═════ Rows

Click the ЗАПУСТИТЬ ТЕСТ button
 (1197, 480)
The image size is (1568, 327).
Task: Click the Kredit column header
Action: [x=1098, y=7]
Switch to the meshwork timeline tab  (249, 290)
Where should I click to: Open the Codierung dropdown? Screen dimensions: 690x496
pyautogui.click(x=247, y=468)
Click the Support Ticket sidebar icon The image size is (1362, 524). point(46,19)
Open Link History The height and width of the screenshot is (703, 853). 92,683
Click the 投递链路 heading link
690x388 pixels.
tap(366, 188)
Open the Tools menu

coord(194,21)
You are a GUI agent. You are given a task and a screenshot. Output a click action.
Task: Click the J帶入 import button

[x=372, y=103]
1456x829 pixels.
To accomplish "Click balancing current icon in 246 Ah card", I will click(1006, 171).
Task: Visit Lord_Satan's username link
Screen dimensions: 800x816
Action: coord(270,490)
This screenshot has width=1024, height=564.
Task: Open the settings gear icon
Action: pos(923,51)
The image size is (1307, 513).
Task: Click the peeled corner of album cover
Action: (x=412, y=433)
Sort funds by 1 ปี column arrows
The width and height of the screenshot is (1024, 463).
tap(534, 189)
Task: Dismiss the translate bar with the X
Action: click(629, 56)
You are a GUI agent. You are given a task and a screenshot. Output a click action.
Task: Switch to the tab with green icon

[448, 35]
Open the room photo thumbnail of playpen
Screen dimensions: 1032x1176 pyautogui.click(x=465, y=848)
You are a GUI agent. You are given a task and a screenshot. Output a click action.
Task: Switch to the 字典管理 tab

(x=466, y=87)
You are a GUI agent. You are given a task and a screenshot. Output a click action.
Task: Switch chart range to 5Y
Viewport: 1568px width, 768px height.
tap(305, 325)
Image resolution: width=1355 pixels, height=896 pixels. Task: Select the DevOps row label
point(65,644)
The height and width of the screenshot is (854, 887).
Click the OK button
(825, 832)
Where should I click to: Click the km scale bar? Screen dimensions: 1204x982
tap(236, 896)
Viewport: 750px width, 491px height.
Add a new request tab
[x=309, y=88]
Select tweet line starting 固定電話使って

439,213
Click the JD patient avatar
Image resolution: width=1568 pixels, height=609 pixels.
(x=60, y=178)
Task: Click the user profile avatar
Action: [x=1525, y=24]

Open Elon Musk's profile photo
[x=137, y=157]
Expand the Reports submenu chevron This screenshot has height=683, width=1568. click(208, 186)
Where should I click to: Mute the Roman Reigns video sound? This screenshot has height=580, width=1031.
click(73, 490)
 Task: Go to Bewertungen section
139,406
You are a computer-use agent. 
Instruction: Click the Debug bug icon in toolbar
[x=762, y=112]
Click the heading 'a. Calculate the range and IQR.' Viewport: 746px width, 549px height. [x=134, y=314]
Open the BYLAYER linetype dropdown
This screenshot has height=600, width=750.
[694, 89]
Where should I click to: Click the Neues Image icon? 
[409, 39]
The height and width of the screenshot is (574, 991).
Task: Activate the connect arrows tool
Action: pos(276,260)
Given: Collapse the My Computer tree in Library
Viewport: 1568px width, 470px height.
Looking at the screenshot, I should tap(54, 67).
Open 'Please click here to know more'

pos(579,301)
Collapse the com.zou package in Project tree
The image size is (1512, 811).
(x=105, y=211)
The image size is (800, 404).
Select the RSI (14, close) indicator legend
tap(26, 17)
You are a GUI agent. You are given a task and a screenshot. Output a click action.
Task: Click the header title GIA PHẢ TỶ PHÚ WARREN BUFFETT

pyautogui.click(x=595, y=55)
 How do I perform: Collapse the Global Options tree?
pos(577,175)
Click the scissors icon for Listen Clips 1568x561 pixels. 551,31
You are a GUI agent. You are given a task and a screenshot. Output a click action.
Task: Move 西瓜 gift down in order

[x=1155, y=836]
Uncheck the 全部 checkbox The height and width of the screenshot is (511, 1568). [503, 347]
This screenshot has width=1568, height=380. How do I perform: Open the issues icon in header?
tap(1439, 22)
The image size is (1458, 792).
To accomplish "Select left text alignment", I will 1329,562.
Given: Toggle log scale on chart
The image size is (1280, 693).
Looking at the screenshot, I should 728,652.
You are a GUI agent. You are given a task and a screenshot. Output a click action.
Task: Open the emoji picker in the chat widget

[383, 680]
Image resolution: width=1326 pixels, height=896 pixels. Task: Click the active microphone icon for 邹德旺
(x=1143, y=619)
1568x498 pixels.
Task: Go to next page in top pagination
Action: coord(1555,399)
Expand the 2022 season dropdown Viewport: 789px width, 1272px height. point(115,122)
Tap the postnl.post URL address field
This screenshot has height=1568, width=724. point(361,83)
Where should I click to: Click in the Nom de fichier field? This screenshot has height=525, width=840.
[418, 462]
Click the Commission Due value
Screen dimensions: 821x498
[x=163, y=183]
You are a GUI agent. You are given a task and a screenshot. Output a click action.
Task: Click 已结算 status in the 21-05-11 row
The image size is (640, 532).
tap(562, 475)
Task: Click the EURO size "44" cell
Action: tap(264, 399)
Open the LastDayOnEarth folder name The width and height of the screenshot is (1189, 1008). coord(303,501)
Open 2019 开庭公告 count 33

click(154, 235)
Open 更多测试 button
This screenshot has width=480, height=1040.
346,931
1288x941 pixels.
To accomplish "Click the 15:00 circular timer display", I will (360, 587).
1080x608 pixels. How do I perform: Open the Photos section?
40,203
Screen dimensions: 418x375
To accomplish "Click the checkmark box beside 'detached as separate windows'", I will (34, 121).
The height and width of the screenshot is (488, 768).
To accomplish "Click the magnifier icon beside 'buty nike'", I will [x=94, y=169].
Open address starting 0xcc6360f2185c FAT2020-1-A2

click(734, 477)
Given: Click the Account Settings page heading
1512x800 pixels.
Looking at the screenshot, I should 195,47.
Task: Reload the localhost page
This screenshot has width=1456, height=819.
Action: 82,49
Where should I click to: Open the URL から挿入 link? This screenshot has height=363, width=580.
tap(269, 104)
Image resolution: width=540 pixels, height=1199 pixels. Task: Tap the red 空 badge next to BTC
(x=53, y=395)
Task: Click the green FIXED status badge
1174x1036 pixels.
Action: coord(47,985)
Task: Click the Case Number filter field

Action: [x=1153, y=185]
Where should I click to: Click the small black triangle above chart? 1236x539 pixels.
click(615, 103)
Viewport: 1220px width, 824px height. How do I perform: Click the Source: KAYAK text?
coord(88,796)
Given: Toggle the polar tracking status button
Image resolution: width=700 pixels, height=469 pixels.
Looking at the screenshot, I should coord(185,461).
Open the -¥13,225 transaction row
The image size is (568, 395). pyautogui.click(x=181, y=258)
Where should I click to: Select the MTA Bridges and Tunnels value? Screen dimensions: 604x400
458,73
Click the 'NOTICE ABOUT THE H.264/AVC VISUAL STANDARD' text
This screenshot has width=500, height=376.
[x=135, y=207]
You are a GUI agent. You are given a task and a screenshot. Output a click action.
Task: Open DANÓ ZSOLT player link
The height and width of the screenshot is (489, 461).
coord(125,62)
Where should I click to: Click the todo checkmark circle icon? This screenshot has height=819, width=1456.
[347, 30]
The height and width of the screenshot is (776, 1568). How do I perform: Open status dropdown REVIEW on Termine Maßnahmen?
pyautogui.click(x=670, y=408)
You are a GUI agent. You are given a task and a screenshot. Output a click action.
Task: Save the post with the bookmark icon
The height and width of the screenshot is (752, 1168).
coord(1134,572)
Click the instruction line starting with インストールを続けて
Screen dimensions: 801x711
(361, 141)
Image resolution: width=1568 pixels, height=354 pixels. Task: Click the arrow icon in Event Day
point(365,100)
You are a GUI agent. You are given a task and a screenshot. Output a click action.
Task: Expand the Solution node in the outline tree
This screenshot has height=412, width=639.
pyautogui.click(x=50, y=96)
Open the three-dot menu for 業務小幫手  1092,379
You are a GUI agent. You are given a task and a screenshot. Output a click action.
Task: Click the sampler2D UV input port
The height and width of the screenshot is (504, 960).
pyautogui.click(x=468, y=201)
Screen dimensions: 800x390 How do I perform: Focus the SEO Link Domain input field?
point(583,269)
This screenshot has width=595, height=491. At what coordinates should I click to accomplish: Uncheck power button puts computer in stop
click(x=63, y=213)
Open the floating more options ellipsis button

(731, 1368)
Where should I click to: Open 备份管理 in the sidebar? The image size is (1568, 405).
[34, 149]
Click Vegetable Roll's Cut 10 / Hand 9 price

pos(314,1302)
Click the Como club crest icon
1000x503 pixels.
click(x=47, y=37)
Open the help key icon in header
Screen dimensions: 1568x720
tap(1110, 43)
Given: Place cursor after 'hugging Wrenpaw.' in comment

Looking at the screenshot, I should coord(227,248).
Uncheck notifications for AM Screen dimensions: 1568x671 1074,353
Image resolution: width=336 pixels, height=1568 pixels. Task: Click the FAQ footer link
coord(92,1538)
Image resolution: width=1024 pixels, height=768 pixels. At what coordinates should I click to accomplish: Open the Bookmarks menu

══════════

*Description of the task*: Reproduce verbatim the lines of the data from the very beginning through the line containing "Switch to the meshwork", including that line.

*Full answer*:
Click the ЗАПУСТИТЬ ТЕСТ button
 (1197, 480)
The image size is (1568, 327).
Task: Click the Kredit column header
Action: [x=1098, y=7]
Switch to the meshwork timeline tab  (249, 290)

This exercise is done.